Object ID
2021.1.46a-e
Object Name
Postcards
Date
1940
Files
Download Full Text (3.6 MB)
Content Warning
The Bulmash Family Holocaust Collection consists of images, documents, and artifacts related to the Holocaust. The collection contains materials that depict a number of topics that may be difficult for viewers to engage with, including: antisemitic descriptions, caricatures, and representation of Jewish people; Nazi imagery and ideology; descriptions and images of German ghettos; graphic images of the violence of the Holocaust; and the creation of the State of Israel. For more information, see our policy page.
Description
Five postcards written in blue and black ink. All bearing blue french stamps.
Information Provided by Michael D. Bulmash:
The OSE (L'Œuvre de Secours aux Enfants) was a humanitarian children’s aid organization providing social and medical assistance to Jewish families in need.

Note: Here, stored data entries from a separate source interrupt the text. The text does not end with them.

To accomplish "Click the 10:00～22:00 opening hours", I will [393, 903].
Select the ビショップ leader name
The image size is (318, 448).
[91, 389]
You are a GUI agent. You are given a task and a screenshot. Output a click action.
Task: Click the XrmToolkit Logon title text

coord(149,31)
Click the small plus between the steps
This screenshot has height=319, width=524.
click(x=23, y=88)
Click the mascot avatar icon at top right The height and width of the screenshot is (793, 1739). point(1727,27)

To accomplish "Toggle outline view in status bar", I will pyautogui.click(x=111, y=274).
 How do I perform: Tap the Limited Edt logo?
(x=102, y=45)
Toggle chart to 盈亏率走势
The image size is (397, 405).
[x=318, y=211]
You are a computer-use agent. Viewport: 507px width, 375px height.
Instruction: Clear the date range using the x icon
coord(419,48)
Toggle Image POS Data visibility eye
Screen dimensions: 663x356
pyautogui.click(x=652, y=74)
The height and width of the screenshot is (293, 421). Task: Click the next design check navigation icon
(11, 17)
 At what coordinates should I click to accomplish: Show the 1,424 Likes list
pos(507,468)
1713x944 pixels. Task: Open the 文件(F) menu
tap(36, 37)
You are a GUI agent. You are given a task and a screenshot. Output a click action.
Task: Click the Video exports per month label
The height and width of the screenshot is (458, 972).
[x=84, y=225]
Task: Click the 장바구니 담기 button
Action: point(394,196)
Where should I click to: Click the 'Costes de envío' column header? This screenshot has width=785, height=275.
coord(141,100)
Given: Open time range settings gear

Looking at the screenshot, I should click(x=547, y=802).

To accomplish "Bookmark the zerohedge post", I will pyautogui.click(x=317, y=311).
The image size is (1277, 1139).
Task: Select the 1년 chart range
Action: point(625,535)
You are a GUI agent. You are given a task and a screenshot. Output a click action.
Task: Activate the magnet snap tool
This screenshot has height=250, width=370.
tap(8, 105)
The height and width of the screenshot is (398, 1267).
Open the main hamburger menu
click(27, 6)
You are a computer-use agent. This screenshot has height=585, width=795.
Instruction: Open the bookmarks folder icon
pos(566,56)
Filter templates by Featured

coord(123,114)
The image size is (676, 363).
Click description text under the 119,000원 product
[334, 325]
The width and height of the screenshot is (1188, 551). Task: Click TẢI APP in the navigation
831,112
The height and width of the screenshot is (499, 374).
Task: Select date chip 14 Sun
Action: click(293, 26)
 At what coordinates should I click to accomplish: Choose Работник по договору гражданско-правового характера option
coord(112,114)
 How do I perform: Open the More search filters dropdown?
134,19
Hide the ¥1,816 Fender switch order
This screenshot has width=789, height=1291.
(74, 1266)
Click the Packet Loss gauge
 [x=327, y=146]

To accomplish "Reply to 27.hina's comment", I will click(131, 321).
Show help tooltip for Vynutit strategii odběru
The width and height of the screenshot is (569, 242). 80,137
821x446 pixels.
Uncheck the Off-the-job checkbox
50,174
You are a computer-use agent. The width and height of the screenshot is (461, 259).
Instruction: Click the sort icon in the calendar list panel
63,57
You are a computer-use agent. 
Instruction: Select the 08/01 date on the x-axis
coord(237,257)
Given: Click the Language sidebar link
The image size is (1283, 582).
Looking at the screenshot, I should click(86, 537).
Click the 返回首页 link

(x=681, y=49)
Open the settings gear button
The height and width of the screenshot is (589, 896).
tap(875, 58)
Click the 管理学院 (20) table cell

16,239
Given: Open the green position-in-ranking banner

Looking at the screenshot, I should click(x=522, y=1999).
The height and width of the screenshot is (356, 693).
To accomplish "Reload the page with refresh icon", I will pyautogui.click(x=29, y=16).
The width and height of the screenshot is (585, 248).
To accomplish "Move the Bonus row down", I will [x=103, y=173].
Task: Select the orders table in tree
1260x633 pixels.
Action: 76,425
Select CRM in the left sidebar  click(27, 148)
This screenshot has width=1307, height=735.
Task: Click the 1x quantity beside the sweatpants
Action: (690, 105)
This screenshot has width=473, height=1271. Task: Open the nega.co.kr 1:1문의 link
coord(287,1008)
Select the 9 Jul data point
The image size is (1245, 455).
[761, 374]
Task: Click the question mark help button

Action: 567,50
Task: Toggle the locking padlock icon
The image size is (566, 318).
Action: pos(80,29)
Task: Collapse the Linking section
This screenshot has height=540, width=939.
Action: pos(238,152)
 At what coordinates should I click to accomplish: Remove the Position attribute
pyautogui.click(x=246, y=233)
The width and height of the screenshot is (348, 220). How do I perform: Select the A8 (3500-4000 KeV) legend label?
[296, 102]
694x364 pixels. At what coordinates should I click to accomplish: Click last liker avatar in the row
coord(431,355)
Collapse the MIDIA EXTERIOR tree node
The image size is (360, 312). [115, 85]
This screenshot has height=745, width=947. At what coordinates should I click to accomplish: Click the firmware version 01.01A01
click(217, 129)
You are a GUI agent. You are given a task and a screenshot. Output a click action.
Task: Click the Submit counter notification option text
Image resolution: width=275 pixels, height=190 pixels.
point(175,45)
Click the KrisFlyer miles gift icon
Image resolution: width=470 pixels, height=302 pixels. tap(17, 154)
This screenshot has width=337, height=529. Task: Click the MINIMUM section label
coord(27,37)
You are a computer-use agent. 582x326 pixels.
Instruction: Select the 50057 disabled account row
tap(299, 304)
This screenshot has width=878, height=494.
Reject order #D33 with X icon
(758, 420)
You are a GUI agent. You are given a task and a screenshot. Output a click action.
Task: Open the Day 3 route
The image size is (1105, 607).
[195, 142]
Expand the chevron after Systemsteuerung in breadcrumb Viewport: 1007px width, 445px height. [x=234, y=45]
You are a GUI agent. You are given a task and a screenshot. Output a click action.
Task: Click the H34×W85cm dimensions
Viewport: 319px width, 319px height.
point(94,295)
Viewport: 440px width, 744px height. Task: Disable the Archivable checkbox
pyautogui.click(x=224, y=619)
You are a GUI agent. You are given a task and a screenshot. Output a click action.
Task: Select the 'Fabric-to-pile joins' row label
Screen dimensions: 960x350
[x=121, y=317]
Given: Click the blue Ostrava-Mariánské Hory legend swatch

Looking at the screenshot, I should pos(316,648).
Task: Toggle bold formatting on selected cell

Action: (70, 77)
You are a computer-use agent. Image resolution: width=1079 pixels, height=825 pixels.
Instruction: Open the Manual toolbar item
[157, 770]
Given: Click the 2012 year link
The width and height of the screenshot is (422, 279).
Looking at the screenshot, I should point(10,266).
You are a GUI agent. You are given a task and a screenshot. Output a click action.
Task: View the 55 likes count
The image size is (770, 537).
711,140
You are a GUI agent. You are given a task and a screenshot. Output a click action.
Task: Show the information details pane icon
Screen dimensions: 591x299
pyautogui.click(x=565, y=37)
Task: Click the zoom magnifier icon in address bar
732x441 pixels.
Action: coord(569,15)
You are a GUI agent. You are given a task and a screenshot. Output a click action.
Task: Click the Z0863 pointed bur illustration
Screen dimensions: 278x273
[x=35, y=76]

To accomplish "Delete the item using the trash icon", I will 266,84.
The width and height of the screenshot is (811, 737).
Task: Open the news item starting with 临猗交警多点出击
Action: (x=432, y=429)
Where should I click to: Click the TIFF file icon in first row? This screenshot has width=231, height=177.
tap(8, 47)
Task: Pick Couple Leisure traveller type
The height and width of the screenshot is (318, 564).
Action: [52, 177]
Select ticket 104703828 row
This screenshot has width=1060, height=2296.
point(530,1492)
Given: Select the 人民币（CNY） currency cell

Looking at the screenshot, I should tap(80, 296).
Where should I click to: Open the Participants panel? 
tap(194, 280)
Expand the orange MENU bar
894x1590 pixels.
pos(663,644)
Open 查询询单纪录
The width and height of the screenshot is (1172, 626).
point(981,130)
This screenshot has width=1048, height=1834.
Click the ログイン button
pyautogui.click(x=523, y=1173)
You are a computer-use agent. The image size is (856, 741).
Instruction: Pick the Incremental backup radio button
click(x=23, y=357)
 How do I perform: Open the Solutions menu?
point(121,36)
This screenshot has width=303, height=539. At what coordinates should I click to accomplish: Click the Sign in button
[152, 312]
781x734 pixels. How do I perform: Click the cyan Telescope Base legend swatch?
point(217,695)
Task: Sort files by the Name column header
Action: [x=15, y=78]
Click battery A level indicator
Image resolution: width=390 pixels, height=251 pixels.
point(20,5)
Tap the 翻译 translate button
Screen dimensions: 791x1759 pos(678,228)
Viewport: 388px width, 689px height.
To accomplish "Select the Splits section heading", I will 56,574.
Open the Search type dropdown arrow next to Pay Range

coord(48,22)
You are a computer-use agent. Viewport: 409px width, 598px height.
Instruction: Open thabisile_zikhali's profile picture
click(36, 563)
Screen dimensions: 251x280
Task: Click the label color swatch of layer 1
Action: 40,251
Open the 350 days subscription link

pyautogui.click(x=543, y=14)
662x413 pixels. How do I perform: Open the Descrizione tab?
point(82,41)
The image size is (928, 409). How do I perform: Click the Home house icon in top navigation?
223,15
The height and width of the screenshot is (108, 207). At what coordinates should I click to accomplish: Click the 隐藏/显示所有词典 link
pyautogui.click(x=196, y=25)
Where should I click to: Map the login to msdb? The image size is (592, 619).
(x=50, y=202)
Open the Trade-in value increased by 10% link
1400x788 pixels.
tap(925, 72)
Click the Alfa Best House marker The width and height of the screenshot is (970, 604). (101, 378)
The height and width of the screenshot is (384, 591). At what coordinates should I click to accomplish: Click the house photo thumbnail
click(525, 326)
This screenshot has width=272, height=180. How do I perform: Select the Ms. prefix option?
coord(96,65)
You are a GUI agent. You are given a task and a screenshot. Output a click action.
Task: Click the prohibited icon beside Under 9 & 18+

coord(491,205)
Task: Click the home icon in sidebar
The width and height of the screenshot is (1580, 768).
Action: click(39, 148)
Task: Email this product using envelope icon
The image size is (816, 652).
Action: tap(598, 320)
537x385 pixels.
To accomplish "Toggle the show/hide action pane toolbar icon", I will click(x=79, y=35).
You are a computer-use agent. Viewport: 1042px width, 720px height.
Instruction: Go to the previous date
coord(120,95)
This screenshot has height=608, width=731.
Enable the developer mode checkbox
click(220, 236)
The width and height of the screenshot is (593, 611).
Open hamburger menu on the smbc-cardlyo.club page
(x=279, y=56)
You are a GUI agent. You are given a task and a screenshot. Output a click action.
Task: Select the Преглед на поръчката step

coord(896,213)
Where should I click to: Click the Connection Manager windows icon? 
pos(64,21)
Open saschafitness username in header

After 1933, OSE’s main office was moved from Berlin to Paris, where Jewish children - refugees from Nazi Germany and Austria - were placed in OSE children’s homes in the area. By 1939 more than 200 children had been placed in one of these homes in Paris. OSE also provided social services to foreign Jews living in internment camps such as Gurs and Rivesaltes. OSE attempted to relocate Jewish children from these camps to homes in the unoccupied Vichy region of France where they would be cared for. With the German occupation of the Vichy region in 1942, the OSE mission changed to more clandestine activities: the development of hiding places, the creation of false documents, and smuggling children across the border to Switzerland and Spain. Through the heroic efforts of the OSE, more than 5000 Jewish children were saved from Nazi extermination. OSE’s work continued post-liberation assisting surviving children from Buchenwald find placements in French rehabilitation facilities.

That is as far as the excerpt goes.